§ **Prompt**
Write the records below out in full, character for character, with no pictures.

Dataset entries
================
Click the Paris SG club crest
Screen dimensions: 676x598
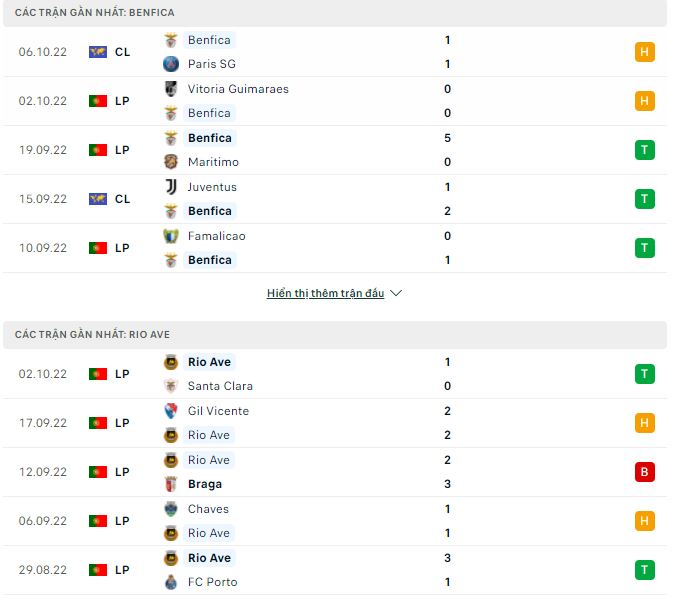point(171,64)
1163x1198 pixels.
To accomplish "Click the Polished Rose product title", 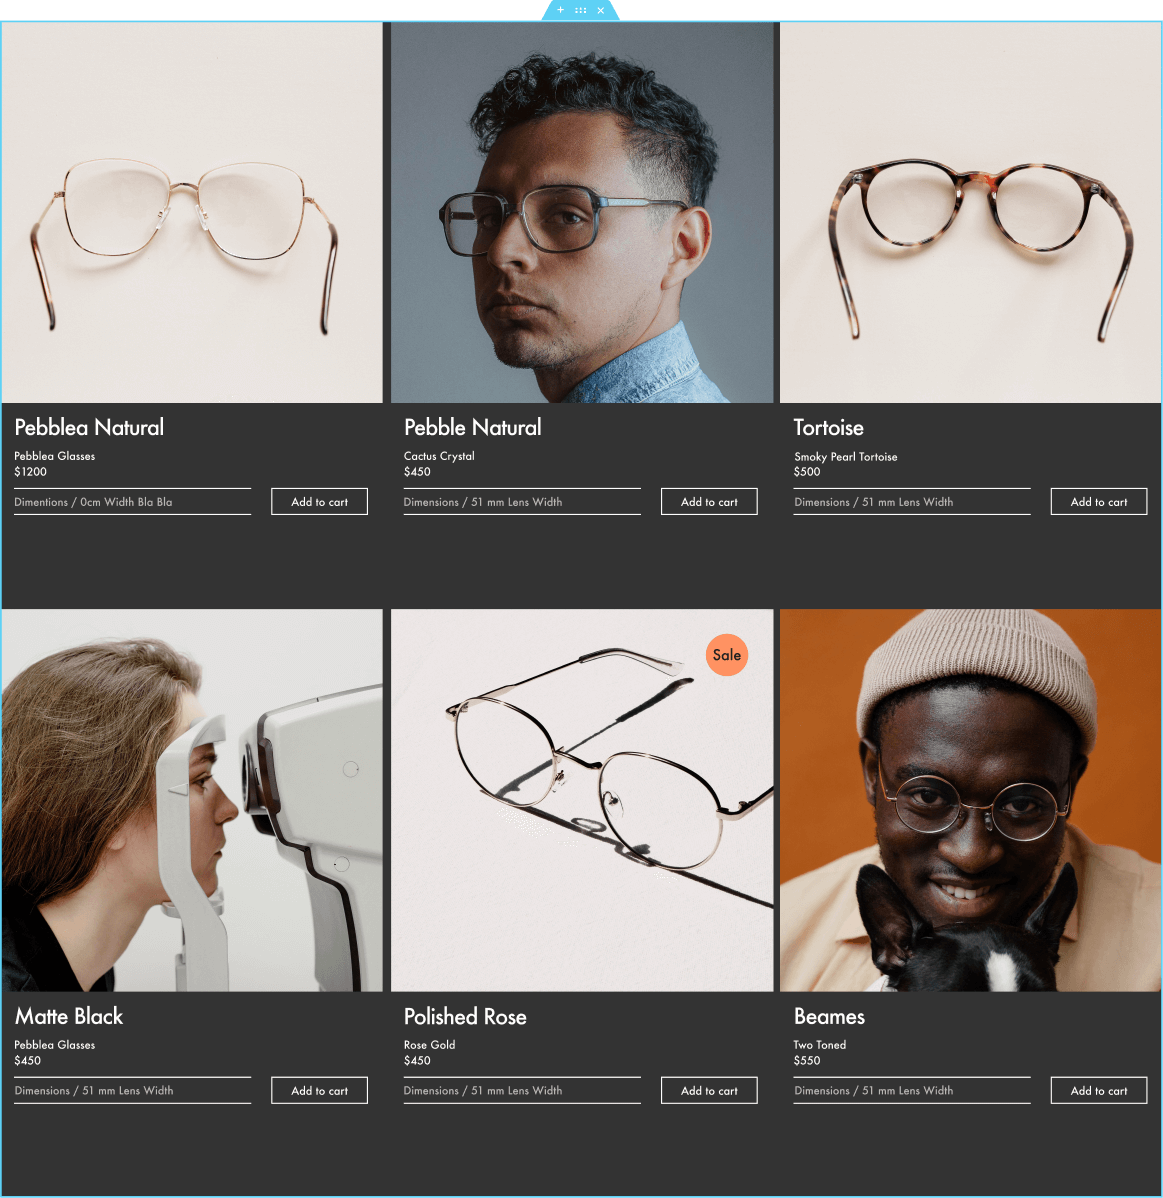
================
§ **Written answer**
Click the Paris SG club crest
Screen dimensions: 676x598
point(171,64)
1163x1198 pixels.
To accomplish "Click the Polished Rose product title", 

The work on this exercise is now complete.